As expected, the first thing we saw on the other side was a statue of Turkmenbashi. That’s Saparmurat "Turkmenbashi" Niyazov, Father of all Turkmen, the crazy (now dead) dictator that ran Turkmenistan like his own amusement park.

There, we met our guide. He was a standard issue homo-soveticus, Dima. He was pound of being Turkmen, but wasn't, didn't speak the language and wouldn't look out of place in Archangelsk. We jumped in his jeep and drove into the emptiness that makes up most of Turkmenistan (that and police checks every so often).

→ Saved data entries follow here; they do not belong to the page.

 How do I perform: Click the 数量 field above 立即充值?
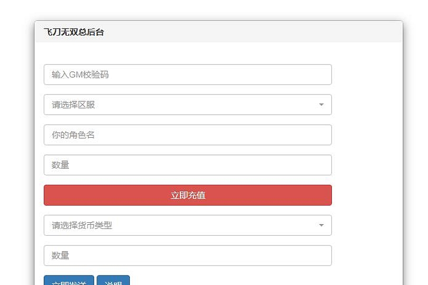coord(187,165)
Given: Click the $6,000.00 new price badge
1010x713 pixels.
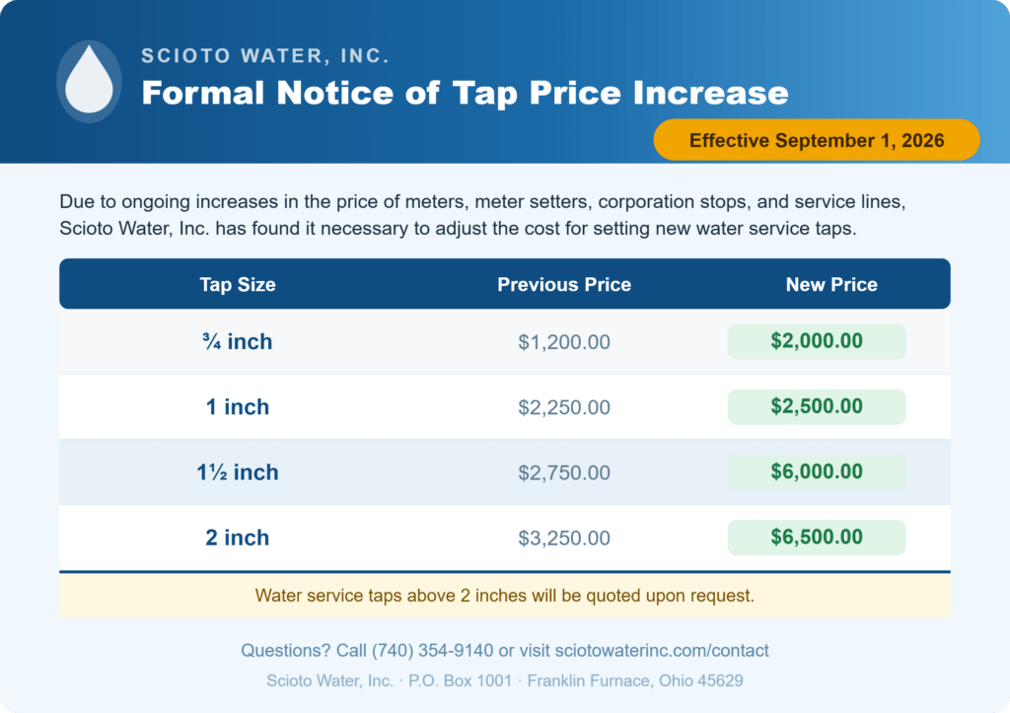Looking at the screenshot, I should [817, 472].
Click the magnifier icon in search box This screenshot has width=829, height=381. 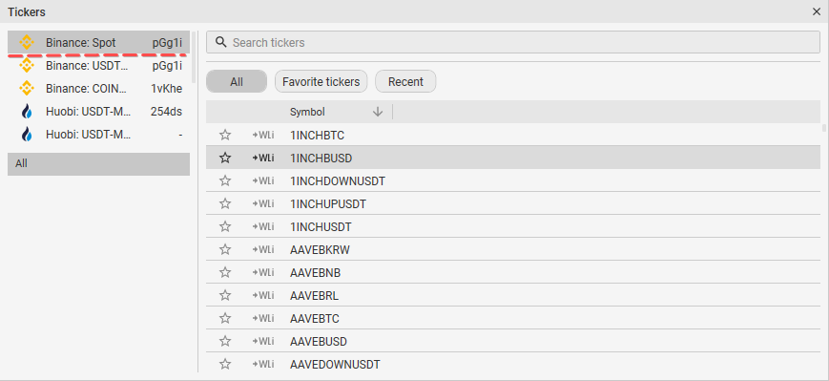click(x=221, y=42)
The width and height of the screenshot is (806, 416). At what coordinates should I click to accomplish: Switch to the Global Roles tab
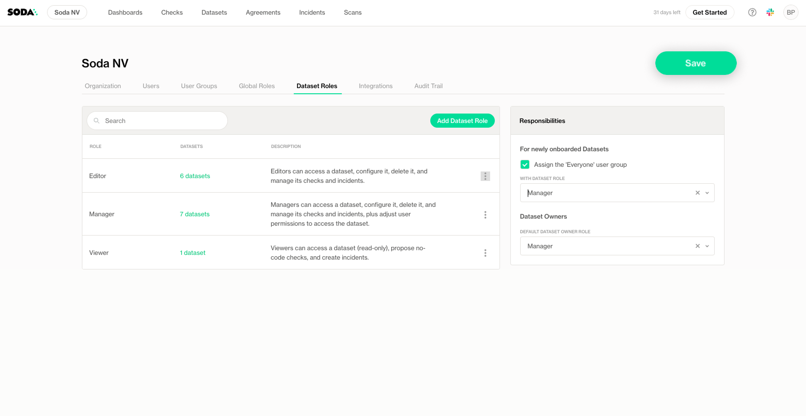tap(257, 86)
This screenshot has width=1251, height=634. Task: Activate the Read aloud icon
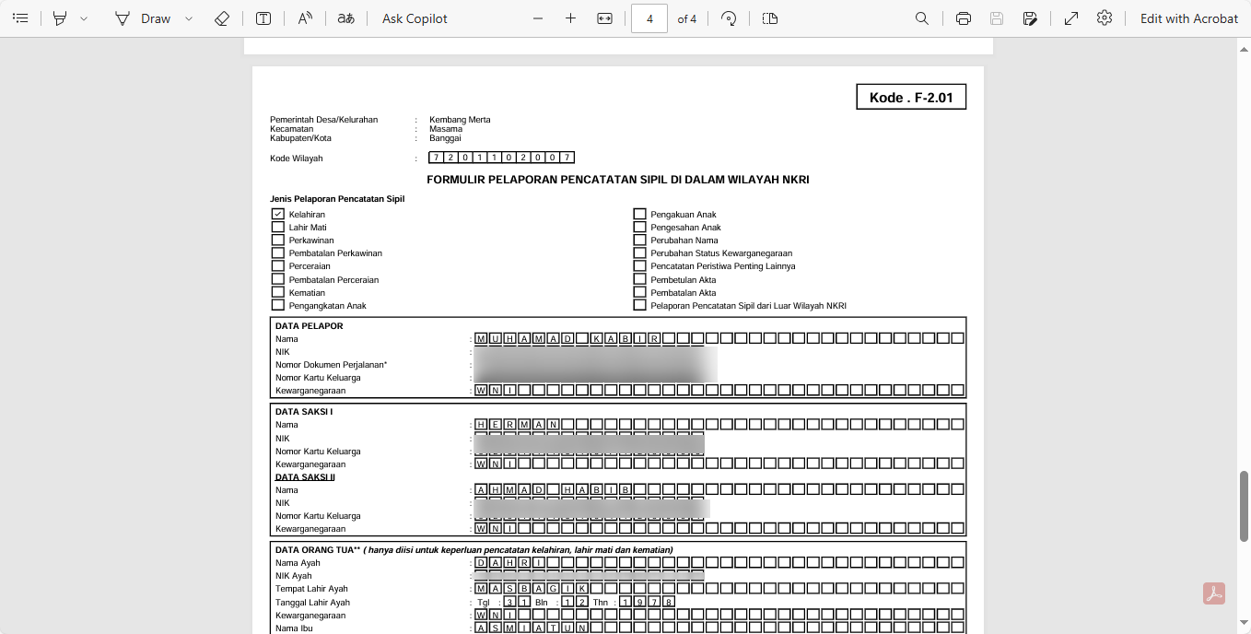(306, 18)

Yeah, Turkemenistan is mainly nothing. You drive and drive and see flat and endless nothing, not even road signs. Occasionally there is a person in the middle of nowhere, but they add to the randomness. After a whole load of nothing, we got to the village of Mary, the third biggest city in Turkmenistan.

Mary is a pretty nasty Soviet city (concrete buildings, random wild weeds everywhere), except that in the centre there was a gold statue of Turkmenbashi, and a memorial to his mum. Our hotel was a fairly decent (by our standards) falling apart soviet hotel generally frequented by Turkish truckers.

Anyway, after walking around Mary for the day, we didn't really see much. There's not much there. We had some decent shashlyk though, paid for with notes all depicting Turkmenbashi, of course.

The next day, we drove to Old Merv, one of the greatest cities of the olden days. The level of development of the area was at a similar time and scale to the ancient civilizations of Mesopotamia, Egypt, China and India (on the Amu Darya River, whilst the others had the Tigris, Euphrates, the Nile, the Yangtze and the Ganges respectively). Unfortunately, the remains are in Turkmenistan, so no-one has ever heard of it.

The ruins aren't great to look at either. Just big mud hills covered in tiny pottery fragments. The hills kind of resemble the walls and buildings of a city, but there isn't really much there. Only a tiny part of it has been excavated, so you feel like you could be treading on ancient treasures. The site is huge (100 km squared), and when we were there, there were only two people excavating: Two bored looking Turkmen with shovels sitting around drinking tea.

As usual with things in this area, it was trashed by Genghis Khan, rebuilt, then trashed again by Timur. After that people gave up. There is one solid building though, the 10th century mausoleum of Soltan Sanjar, but the extensive reconstruction makes it look very modern, and apparently the Uzbek reconstructors got it wrong anyway. But it still seemed like a pilgrimage site to some Turkmen people, who touched the tomb, moved their hands over their faces, then walked around it three times before leaving. People in this region (central Asia that is) have a strange mix of customs that have roots in Paganism, Buddhism, Zoroastrianism (Zarathustra apparently lived in Merv for a while) and Islam. That's what Dima said anyway.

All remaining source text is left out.